Marcus bateu palmas, felicitando a garota, que caiu assustada de bunda no chão. Ela estava aterrorizada.

— Parabéns, menininha! Estou impressionado! Sério, eu jamais pensei que chegaria tão longe. E olha que eu já persegui muito marmanjo. Estou surpreso e, acredite, estou muito orgulhoso de você.

— Não! — a garota gritou, tentando fugir apavorada, mas Marcus a interceptou e, antes mesmo que ela desse conta, estava sentada no chão novamente. — Por favor, não me leve de volta. Eu faço qualquer coisa que você queira, mas não me devolva para ele! — implorou aos prantos.

— Menina, mesmo se eu te deixasse fugir, para onde você iria? Você está a quilômetros de distância da capital, e qualquer vilarejo ou sinal de civilização que você encontrar pelo caminho pertence ao seu pai. Até as crianças que você encontrar te entregariam a ele. Então, me diga, estou curioso: como você fugiria?

— Eu não sei. Minha mãe fugiu dele, e eu fugirei também. Cheguei até aqui, não foi?

— Ah, ponto para você. Mas sua mãe era nativa, ela conhecia o lugar, conhecia os homens do seu pai. E mesmo assim, ela só conseguiu fugir porque teve ajuda. Pobre menina, você tem ideia do que fariam com você se te pegassem antes de mim? Venha, vamos para casa. Você parece cansada e faminta.

— Por favor, você não parece ser como ele. Me deixe ir embora, eu te imploro!

— Acredite, criança, estou te protegendo. E não se engane a meu respeito. Eu não sou bonzinho. — rosnou, e seu coração doeu por ela e por sua sorte. Marcus ofereceu a mão e ela a pegou resignada, “pelo menos por enquanto” ela pensou. — e talvez não devesse me pôr à prova menininha.

— Analú! — ela corrigiu.

— O que disse? Eu não a entendi! — perguntou Marcus sarcástico.
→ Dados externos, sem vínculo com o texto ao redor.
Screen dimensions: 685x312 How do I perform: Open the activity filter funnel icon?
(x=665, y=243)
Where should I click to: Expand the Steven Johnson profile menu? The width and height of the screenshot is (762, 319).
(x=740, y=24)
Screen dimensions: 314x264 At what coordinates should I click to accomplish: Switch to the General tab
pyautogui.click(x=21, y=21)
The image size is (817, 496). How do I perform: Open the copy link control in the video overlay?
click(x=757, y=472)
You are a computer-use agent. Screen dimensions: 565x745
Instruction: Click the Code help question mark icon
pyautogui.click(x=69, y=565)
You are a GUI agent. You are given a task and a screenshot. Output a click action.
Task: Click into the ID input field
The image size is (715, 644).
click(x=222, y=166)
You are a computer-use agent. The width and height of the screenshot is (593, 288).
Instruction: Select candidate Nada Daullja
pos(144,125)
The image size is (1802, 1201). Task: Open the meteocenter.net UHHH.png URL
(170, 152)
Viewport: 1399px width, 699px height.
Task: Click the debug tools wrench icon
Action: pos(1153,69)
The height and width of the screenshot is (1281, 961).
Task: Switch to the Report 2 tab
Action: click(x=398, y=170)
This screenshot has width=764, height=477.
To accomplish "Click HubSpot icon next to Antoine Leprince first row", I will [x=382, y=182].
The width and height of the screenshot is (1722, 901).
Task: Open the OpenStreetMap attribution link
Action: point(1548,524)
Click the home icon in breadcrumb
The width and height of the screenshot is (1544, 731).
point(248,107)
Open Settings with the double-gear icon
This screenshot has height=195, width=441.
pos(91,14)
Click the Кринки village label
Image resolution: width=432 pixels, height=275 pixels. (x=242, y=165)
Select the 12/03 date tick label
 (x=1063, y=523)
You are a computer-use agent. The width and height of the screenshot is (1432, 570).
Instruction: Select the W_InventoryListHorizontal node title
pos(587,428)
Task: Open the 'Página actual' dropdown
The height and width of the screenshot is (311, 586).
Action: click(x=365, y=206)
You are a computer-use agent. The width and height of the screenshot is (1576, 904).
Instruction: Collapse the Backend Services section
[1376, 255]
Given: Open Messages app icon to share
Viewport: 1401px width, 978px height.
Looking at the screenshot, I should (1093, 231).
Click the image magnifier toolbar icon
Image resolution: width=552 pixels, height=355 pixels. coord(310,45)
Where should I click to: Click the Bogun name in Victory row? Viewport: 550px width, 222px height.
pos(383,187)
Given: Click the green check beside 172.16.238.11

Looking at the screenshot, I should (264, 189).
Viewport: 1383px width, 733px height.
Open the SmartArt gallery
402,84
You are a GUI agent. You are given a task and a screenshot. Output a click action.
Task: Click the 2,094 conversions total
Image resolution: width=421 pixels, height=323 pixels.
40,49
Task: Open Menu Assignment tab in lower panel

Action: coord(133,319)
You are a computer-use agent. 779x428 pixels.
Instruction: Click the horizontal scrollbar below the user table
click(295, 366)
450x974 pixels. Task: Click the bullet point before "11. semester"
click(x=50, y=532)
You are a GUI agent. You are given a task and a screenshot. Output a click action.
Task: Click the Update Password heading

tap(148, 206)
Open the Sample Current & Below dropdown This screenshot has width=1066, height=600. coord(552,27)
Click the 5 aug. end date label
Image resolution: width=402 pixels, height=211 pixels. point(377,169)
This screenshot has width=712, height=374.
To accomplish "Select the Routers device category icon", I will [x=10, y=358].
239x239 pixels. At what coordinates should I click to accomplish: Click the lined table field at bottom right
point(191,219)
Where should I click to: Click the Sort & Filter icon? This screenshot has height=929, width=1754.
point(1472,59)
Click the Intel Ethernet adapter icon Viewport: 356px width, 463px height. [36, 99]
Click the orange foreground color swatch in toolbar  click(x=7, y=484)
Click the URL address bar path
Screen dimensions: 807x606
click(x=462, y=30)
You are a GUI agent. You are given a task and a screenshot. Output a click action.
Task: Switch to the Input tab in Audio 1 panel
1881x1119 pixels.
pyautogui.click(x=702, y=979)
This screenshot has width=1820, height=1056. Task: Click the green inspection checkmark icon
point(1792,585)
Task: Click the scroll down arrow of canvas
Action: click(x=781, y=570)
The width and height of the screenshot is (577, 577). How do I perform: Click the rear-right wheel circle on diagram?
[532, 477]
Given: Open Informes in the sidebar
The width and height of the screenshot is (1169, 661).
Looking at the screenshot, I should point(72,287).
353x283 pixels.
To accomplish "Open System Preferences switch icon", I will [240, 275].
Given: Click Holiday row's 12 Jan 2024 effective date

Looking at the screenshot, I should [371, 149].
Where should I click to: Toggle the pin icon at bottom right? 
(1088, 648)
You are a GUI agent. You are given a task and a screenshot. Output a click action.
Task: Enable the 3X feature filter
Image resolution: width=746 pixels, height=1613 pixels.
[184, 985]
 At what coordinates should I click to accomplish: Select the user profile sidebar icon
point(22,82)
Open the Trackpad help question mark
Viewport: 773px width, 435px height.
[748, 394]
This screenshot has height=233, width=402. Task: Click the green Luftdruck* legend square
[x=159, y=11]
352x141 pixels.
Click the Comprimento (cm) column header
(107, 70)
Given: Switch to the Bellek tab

 — Analú, esse é o meu nome, idiota! — protestou emburrada tentando seguir seus passos rápidos.

— Me-ni-ni-nha! — repetiu pausadamente bem perto da sua orelha. — Sorte sua que eu te encontrei, espero que não se repita, se tentar de novo vai descobrir uma nova definição da palavra maldade, entendeu? E, se quer um conselho bem útil, fique de boca fechada, menininha.

Ele abriu a porta do jipe e ela ajudou a entrar, ela parecia fraca, estava a três dias fugindo e Marcus percebeu que apenas algumas frutas foram as suas refeições. Chegando à fazenda, ele a empurrou em direção aos homens que aguardavam do lado de fora.

 — Levem-na para o chefe, agora! — ordenou e eles assentiram. Um dos homens a ergueu sobre o ombro quando ela protestou se negando a andar. 

—¿Cómo puedes ser tan malo? ¡Él va a hacerle daño!— a governanta com cara assustada  chiava atrás dele.

 — No me provoque Consuelo, salga de mi frente y vaya a dormir! — Marcus saiu irritado sabendo que a velha senhora tinha razão em temer por ela, Pedra Santa iria machucá-la, mas para mantê-la segura ela teria que aprender a confiar nele, só assim ele poderá ajudá-la.

Ele saiu indo em direção ao seu quarto, sabia que seria chamado em breve, e tinha certeza de que não iria gostar do que veria.  Marcus sabia como Pedra Santa reage quando suas ordens não são obedecidas e ele não a pouparia por ser uma garota e nem mesmo por ser sua filha. 

Marcus se sentia incapaz de protegê-la, e se sentia culpado por falhar com ela de novo.  Os responsáveis pela segurança dela e que por estarem jogando pôquer em vez de estar atento ao seu trabalho foram pegos no caminho de Marcus, foram os alvos de toda a sua fúria.